Wednesday, February 15, 2017

The Americans of the 1916 Rising

For many when you mention the United States and the Easter Rising the first association is with Eamon DeValera. DeValera was the Commandant of the Boland’s Mill garrison and when court martialed by the British Crown was sentenced to death. It is assumed by most historians that this death sentence was commuted to life in prison due to the fact that DeValera had been born in 1882 in New York. But DeValera was not the only US citizen involved in the Easter Rising. Jeremiah Lynch also known as Diarmuid Lynch was born in County Cork in 1878 but moved to the United States in 1897 after a stint working for the British Civil Service in London eventually becoming a naturalized US citizen. In 1908 he retuned to Ireland and became involved in the nationalist movement. During the Easter Rising he was Aide de Camp to James Connolly in the GPO. He was arrested after the rising and was sentenced to death for his part. Following the direct intervention of US President Woodrow Wilson his death sentence was commuted and he was released with most of the other combatants of the Rising in 1917.

Another United States citizen jailed for his part in the Rising was James Mark Sullivan. Born in Killarney, County Kerry in 1872, his family moved to America when he was young. Educated at Yale University, Sullivan became a lawyer in New York. At the age of forty he married twenty eight year old Limerick heiress Nell O’Mara. In August 1913 he was appointed US Ambassador to Santo Domingo (modern day Dominican Republic) but he resigned some months later following the emergence of fraud allegations.

He returned he Ireland and took part in the Easter Rising eventually sentenced he served his time in Kilmainham and Arbour Hill. According to Pat Lavelle "My brother in law Dick Humphreys told me that Uncle Jim Sullivan was the life and soul of the prisoners up at Kilmainham gaol. Dick knew because he was one of them. He said that they were all feeling very gloomy, most of them sentenced to death or likely to be, and that Uncle Jim came in on them like a fresh breeze with his hearty laughter and his big voice and American wisecracks and without a tremor of fear; for who could touch an American citizen if all came to all", apparently he was under threat of execution "but not executed due to his American diplomatic passport". Sullivan was the founder of The Film Company of Ireland which produced a number of early silent movies starring Abbey Theatre actors but these films were destroyed during the British bombardment during the Rising. Sullivan died in August 1935.
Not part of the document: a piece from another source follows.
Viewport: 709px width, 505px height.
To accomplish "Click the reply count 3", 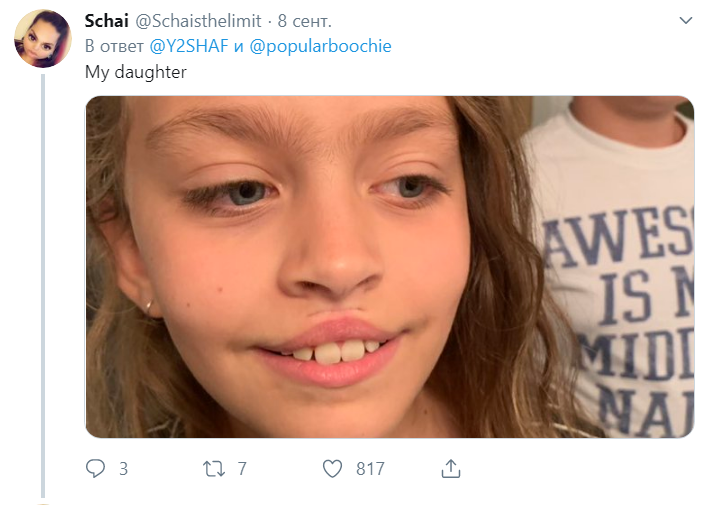I will 123,469.
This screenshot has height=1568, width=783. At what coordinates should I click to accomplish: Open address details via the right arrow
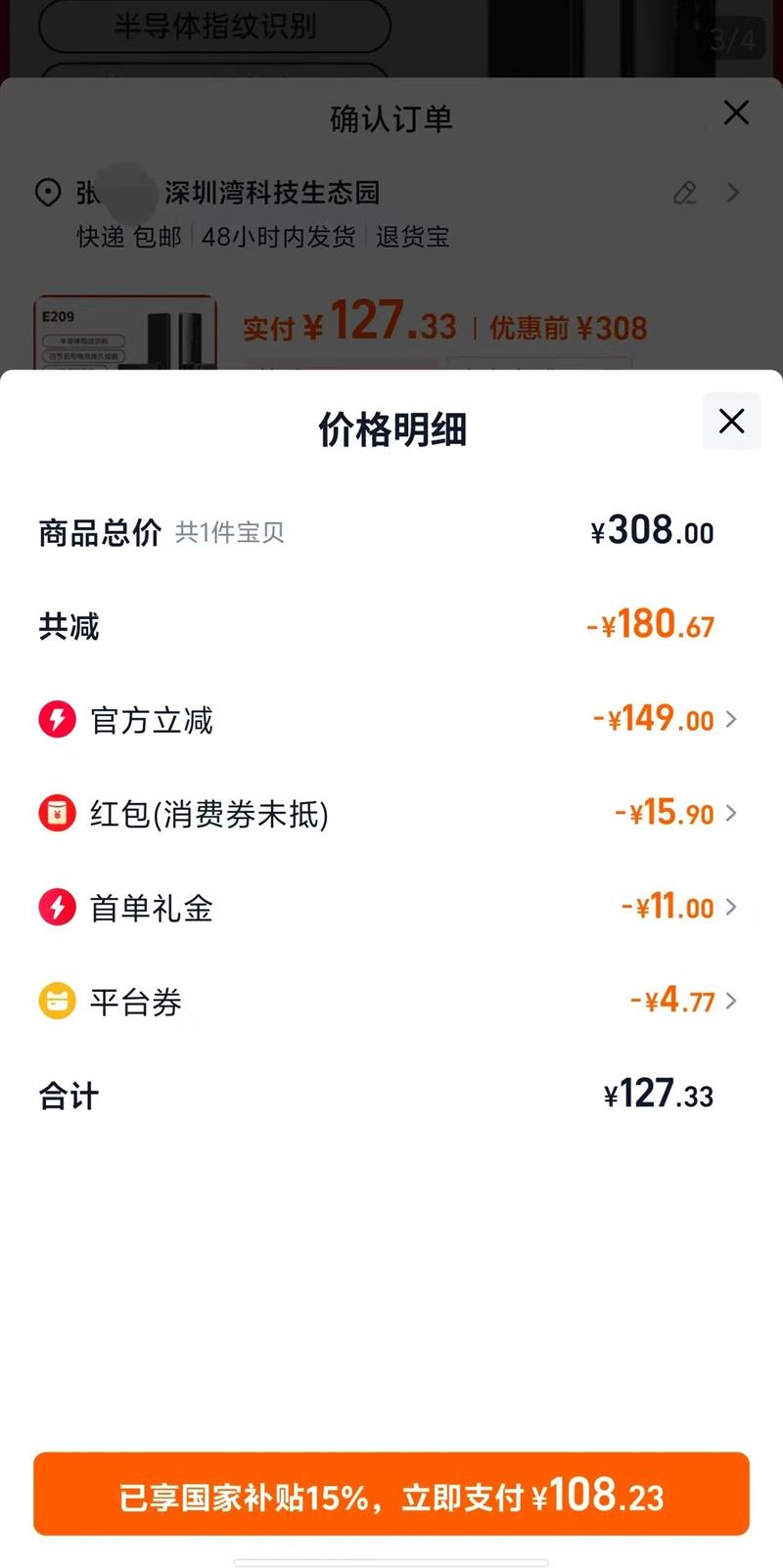pyautogui.click(x=733, y=193)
                                                                        Jim Sullivan c 1910

Perhaps the most famous American involved in the Easter Rising was Eamon DeValera who would in the years after become President of Ireland. But other US citizens joined the fray one of these was John A. Kilgallon. He was born in the village of Far Rockaway, New York in 1891. His father Luke and mother Nora (nee Walsh) emigrated from County Mayo. They married in the United States and John was their only son.

Luke earned a living as blacksmith who wisely learned how to fix cars and built a prosperous auto repair and gas station. He patented a device to put tires onto the rims and became financially wealthy in real estate.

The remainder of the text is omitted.